Just got mine too. Haven't road on them yet. They seem stiffer than the Enduro II, but that could be because I haven't broken them in yet. I am curious to see how well the new rubber mid sole does compared to the older PI shoes where it was plastic.

I would have opt'd for the Pro, but the Carbon shows on the mid sole and I ride clipless/platform pedals.


----------



## beanbag (Nov 20, 2005)

I got the PI X-Alp Seek 4 and while it seems to fit my feet fine, the next day it made the ball of my foot near the big toe hurt. I didn't hurt while riding. I think the forefoot area is shaped slightly wrong for my foot. Hopefully I can shim it up somehow, else I am going to return them. Other than the foot pain I like the shoes a lot.


----------



## mcgong (May 29, 2010)

beanbag said:


> I got the PI X-Alp Seek 4 and while it seems to fit my feet fine, the next day it made the ball of my foot near the big toe hurt. I didn't hurt while riding. I think the forefoot area is shaped slightly wrong for my foot. Hopefully I can shim it up somehow, else I am going to return them. Other than the foot pain I like the shoes a lot.

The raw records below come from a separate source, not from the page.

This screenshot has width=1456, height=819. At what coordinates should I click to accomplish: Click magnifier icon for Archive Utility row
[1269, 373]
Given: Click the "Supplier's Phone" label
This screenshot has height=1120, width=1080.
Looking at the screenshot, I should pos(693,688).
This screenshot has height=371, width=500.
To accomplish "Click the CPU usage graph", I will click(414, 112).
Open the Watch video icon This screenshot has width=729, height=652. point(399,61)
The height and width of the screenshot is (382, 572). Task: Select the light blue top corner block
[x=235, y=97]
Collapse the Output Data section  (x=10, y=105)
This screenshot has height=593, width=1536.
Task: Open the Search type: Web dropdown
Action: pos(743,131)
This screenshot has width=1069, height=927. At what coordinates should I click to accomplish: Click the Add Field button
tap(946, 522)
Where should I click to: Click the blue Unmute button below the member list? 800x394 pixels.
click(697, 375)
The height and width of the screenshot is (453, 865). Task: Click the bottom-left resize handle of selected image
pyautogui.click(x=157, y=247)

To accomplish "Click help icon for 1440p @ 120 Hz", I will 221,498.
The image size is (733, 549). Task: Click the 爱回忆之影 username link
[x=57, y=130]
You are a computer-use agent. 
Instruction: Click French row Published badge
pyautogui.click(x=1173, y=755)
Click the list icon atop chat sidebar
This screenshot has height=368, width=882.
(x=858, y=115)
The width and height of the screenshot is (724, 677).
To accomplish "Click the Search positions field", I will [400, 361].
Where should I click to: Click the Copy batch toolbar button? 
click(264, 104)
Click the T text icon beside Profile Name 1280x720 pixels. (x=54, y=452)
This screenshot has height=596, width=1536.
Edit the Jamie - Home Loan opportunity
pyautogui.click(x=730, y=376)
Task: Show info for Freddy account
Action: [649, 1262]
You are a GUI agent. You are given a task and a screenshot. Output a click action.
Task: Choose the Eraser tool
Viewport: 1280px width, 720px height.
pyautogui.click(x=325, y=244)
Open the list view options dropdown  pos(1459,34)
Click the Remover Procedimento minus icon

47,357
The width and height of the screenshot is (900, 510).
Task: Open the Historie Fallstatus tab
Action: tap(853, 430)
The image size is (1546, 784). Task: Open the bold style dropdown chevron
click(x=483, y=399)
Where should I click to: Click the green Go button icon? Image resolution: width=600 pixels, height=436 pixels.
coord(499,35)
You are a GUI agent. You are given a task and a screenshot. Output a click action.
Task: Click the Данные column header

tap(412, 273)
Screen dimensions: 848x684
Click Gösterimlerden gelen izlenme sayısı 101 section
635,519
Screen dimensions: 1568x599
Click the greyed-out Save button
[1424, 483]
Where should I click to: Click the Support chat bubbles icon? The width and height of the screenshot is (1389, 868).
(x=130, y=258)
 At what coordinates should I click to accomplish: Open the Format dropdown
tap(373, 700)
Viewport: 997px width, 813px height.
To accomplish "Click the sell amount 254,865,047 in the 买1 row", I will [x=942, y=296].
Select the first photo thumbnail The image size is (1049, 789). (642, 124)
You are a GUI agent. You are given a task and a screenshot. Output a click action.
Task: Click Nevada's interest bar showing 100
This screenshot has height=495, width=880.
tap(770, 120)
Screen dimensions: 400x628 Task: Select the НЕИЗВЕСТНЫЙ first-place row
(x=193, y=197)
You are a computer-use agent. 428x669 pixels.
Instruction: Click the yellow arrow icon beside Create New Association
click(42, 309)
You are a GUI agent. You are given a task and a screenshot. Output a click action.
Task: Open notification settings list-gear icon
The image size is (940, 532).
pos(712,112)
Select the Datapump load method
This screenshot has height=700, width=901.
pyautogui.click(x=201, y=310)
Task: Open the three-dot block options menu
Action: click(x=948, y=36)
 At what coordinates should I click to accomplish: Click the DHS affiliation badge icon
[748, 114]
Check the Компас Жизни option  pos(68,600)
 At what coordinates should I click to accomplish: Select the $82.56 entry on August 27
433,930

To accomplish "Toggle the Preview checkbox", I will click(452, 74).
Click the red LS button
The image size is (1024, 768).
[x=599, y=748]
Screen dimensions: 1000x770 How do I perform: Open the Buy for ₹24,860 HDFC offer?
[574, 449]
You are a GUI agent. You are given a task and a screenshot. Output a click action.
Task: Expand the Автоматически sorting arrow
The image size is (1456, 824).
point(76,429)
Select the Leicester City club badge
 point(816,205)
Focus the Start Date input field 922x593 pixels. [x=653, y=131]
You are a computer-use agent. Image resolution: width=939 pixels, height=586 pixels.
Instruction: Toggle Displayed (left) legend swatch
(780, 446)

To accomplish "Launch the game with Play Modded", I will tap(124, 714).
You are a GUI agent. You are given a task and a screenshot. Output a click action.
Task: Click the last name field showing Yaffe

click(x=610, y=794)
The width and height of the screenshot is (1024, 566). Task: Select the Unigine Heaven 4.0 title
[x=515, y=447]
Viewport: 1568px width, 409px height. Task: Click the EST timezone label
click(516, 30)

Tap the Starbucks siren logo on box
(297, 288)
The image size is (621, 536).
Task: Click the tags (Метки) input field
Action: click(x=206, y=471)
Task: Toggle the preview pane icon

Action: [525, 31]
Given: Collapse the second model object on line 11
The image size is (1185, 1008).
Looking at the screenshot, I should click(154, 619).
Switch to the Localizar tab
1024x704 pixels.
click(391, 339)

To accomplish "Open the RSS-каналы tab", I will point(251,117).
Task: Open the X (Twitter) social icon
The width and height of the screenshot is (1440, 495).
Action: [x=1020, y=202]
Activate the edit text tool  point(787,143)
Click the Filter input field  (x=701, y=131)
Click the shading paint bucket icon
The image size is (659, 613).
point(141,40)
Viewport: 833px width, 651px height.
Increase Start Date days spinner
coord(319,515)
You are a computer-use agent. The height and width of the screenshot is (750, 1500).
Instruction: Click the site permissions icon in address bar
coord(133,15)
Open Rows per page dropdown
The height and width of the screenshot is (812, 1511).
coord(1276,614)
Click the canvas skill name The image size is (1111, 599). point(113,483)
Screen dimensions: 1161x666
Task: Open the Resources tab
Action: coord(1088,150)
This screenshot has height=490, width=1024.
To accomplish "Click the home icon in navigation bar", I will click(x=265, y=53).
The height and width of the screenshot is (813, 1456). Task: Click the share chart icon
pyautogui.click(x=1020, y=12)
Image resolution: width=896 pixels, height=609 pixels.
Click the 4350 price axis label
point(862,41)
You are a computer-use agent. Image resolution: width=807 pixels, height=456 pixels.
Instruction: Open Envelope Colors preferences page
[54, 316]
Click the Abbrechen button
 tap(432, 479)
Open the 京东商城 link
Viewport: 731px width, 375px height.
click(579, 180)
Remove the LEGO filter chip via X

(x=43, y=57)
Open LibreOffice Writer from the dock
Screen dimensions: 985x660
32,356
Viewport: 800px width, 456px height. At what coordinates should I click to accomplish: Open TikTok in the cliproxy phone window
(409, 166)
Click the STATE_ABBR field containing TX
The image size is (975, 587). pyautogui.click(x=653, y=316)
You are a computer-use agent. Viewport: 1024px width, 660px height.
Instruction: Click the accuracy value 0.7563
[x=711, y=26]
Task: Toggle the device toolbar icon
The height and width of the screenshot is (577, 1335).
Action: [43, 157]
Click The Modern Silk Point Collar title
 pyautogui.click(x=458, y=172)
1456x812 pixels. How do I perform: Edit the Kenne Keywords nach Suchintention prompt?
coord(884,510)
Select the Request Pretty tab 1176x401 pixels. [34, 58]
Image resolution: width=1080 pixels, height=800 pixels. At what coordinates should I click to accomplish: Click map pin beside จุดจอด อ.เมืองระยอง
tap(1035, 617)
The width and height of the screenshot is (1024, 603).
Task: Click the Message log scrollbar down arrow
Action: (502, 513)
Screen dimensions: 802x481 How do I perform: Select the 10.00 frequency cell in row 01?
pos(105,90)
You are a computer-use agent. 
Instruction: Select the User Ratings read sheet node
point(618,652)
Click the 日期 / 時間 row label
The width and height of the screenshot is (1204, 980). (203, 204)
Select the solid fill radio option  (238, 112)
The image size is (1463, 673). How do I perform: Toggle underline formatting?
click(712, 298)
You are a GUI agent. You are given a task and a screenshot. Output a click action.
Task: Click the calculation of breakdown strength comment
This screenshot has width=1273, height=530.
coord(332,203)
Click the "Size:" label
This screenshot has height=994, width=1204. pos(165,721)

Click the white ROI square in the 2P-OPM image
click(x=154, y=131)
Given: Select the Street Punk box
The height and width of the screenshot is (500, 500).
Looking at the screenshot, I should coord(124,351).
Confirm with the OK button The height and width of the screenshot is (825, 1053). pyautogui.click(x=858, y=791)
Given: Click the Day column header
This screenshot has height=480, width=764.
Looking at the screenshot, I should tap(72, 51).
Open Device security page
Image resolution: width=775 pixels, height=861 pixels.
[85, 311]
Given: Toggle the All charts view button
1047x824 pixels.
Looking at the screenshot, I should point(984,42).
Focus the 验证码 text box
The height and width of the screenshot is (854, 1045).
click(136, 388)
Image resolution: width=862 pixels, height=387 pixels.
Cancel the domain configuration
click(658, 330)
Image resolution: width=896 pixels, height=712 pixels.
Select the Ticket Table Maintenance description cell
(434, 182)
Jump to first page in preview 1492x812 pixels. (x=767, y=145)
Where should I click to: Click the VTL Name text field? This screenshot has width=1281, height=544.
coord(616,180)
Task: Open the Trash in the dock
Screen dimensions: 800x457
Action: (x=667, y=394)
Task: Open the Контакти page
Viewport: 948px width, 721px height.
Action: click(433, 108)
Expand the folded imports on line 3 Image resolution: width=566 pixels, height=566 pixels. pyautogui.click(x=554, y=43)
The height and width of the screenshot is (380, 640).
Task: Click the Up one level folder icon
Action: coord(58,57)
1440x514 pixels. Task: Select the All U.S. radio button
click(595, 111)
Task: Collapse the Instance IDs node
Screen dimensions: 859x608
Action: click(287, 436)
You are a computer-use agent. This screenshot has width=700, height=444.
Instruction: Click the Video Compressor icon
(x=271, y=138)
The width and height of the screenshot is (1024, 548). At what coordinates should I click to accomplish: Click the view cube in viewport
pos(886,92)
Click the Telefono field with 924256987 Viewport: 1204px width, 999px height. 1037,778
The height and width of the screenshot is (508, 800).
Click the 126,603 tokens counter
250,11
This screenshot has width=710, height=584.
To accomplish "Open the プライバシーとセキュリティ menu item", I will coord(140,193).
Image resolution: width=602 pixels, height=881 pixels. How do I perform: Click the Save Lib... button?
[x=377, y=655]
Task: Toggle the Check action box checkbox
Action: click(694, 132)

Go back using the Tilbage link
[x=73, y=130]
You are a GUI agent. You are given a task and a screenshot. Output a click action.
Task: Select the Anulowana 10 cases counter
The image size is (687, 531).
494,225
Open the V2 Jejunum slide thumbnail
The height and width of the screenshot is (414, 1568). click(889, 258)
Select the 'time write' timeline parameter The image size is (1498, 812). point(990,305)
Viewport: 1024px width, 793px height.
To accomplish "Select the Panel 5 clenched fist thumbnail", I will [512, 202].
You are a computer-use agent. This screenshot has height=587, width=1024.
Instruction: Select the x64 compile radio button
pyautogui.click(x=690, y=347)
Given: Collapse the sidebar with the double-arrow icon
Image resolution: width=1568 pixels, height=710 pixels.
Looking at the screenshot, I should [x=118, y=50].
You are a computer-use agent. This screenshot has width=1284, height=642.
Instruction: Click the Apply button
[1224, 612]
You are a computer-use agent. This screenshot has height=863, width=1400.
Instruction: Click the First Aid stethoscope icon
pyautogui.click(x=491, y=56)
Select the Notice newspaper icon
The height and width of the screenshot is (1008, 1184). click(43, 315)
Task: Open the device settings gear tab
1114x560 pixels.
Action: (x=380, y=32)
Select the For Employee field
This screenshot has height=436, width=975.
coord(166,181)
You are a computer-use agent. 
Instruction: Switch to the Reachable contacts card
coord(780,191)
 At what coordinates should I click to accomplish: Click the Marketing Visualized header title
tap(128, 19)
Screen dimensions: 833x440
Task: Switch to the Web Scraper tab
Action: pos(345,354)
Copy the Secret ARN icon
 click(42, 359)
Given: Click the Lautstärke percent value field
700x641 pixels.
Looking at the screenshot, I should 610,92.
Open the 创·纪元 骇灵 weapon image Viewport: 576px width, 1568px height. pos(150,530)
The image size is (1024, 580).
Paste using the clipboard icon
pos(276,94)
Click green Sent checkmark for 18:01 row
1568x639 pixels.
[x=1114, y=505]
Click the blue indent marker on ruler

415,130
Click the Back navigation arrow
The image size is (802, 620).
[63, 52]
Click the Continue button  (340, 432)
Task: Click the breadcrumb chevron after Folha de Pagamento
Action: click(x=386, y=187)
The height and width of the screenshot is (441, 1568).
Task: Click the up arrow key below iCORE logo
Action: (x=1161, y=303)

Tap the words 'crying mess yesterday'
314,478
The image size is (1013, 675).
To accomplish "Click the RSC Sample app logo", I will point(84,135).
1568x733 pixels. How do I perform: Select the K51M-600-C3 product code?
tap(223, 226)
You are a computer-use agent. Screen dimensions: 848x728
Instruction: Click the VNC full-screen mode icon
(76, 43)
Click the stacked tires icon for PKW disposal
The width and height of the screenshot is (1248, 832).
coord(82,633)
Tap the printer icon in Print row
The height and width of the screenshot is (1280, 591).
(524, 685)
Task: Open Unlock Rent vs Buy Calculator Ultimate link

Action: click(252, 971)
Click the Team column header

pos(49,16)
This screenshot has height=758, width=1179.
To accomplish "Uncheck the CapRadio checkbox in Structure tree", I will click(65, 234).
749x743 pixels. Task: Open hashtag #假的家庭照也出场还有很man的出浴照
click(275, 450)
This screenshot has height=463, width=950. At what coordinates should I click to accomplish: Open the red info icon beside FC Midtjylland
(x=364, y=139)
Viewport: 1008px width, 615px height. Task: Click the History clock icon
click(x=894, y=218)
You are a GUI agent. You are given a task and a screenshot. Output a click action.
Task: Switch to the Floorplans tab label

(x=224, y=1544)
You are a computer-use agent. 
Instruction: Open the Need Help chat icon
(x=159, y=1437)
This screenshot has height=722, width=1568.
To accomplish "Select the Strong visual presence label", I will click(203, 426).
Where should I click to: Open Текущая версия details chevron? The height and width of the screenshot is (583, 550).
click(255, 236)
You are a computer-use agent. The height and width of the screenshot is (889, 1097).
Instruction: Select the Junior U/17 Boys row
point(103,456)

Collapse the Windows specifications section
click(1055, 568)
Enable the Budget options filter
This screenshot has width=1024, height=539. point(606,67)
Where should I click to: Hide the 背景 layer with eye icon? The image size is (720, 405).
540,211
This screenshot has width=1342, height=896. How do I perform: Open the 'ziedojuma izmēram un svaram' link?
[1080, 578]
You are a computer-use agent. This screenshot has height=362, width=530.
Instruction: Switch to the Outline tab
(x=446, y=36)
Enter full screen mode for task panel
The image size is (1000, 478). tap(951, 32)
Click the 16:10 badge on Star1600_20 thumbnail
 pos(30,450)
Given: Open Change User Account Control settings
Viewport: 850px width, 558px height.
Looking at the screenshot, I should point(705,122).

Had this issue when I first switched to clips with my x-road shoes. Trying moving the cleats back more, towards your heal. That helped me out alot.


----------



## dirtywill (Sep 10, 2006)

that's a great question by the OP and I have been trying to figure out the same thing. The PI website does little to explain the models. Has anybody had any trouble with foot soreness on longs rides due to the flex in the Enduro and the Seek? Does the weight seem reasonable? The website only lists weight for the Elite model.


----------